Seit Jahrzehnten erzähle ich Menschen bei Vorträgen, Schulungen und manchmal auch ungefragt beim Abendessen, wie man einen verdächtigen Link überprüft: Nicht anklicken! Erst mit der Maus drüberfahren. Dann zeigt der Browser unten das tatsächliche Ziel an. Steht im Text »paypal.de«, unten erscheint aber »paypal-kontosicherheit.ru« – Finger weg. So einfach ist das.
Und jetzt kommen irgendwelche Entwickler daher und machen mir meine schöne Schulungsfolie kaputt. Sicherheitsforscher von Malwarebytes haben 41 Webseiten entdeckt, die bekannte Programme und Spiele zum Download anbieten. Darunter VLC, 7-Zip, VMware, Total Commander, Counter-Strike oder Half-Life. Die Downloadseiten sehen erschreckend echt aus und verwenden teilweise sogar echte Informationen und Ressourcen der Originalanbieter. Der besondere Trick steckt aber im Download-Knopf: Fährt man mit der Maus darüber, zeigt der Browser tatsächlich die echte, seriöse Adresse an. Klickt man drauf, landet man trotzdem woanders.
Das funktioniert mit JavaScript. Im Link selbst steht tatsächlich die harmlose Adresse, weshalb der Browser beim Drüberfahren völlig korrekt meldet: Alles gut, hier geht‘s zu Deinem Programm. Beim Klick grätscht JavaScript dazwischen, verhindert den normalen Aufruf und schickt den Besucher über eine Weiterleitung zu einem anderen Download. Der Browser lügt also nicht. Er wird nur nach seiner Auskunft überstimmt. Der Klick wird gehijacked.
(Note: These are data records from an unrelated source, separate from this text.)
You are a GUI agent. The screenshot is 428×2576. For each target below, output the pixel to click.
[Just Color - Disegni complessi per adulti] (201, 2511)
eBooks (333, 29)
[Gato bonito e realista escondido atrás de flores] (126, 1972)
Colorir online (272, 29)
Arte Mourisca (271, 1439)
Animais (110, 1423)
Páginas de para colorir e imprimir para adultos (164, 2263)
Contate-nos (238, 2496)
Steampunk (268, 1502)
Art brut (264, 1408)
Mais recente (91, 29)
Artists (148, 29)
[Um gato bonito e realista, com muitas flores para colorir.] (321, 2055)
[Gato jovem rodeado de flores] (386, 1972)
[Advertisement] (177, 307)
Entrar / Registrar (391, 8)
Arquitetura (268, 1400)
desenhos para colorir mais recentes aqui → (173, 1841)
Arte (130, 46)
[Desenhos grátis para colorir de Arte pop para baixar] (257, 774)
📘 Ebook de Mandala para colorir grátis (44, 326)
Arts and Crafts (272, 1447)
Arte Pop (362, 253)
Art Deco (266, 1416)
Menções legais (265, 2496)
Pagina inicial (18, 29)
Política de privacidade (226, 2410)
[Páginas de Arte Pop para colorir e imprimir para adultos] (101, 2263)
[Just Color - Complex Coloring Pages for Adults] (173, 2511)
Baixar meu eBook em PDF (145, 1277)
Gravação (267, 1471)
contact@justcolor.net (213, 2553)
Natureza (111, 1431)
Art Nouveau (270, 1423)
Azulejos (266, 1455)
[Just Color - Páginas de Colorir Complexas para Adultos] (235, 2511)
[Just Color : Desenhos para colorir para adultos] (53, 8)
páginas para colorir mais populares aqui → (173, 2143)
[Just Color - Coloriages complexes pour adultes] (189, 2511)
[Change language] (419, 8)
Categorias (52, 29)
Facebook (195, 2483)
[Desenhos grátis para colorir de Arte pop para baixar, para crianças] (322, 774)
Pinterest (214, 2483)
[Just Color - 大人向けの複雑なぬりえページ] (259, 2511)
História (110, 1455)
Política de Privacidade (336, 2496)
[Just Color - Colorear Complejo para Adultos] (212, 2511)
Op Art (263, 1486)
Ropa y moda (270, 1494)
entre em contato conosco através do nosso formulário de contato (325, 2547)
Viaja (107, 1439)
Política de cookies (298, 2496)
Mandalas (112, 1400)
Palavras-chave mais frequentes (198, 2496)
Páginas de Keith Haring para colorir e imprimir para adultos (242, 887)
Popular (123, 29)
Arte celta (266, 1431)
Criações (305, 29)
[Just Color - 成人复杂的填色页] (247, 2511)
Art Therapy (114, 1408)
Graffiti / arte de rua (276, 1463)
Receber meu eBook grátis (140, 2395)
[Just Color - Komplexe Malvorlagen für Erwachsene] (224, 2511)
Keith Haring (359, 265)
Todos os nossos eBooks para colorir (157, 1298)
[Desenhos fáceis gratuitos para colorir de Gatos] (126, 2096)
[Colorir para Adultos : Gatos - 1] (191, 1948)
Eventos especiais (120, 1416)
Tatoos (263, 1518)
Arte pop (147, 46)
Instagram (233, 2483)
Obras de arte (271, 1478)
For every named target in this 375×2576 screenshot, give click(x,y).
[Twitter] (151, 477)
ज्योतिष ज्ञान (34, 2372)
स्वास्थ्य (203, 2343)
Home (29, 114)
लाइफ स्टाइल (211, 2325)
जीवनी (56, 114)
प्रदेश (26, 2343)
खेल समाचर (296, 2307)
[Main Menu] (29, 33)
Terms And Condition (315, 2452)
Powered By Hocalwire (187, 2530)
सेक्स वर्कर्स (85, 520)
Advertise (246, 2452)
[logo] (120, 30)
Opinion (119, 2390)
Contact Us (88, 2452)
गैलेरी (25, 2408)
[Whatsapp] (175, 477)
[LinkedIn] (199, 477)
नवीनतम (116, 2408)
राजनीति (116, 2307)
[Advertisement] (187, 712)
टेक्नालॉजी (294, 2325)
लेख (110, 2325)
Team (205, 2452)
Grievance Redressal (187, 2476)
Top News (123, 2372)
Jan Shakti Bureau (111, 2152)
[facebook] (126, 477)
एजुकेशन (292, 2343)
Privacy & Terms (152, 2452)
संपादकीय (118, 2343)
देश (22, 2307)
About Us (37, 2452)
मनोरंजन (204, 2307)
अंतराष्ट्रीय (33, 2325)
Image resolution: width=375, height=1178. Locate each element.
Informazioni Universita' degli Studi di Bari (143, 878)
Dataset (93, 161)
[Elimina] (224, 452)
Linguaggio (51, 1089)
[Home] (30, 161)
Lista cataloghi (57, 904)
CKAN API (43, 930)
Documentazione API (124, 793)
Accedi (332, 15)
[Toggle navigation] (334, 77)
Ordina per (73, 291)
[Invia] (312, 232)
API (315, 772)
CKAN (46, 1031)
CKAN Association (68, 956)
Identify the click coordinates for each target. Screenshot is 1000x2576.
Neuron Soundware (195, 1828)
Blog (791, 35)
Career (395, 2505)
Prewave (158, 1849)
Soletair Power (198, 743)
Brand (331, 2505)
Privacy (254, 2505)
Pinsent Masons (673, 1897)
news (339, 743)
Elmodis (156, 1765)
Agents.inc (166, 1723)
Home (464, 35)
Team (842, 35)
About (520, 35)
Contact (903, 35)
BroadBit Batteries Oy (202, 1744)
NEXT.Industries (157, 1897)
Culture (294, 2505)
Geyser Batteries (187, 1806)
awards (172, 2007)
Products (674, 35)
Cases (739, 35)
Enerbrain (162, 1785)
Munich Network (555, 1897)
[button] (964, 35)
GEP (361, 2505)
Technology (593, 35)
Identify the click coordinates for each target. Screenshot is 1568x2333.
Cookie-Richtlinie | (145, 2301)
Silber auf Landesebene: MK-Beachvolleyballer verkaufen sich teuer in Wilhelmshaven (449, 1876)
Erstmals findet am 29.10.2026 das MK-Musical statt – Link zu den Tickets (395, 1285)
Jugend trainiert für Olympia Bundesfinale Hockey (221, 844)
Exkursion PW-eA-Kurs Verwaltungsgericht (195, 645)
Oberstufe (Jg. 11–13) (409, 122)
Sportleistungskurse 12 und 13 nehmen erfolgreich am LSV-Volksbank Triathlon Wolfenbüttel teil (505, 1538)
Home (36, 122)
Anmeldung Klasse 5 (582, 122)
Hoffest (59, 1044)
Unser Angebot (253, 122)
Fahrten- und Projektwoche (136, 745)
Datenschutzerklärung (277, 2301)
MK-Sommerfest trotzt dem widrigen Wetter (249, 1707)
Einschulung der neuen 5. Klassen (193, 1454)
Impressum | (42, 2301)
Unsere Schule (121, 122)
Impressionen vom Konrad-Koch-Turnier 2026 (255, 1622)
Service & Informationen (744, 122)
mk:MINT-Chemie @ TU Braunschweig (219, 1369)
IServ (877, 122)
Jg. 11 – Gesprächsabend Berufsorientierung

Bevor jetzt jemand meine bisherigen Sicherheitstipps verbrennt und rituelle Beerdigungsgesänge anstimmt: Das Drüberfahren ist weiterhin sinnvoll. Bei klassischen Phishing-Mails und manipulierten Links enttarnt es nach wie vor viele Betrugsversuche. Diese neue Masche funktioniert nämlich nur unter bestimmten Voraussetzungen. Man muss sich bereits auf einer entsprechend präparierten Webseite befinden, dort muss aktives JavaScript den Klick manipulieren und man muss anschließend die angebotene Software herunterladen und ausführen. Es lohnt sich also, nach dem Klick nochmal zu überprüfen, was man da eben geladen hat.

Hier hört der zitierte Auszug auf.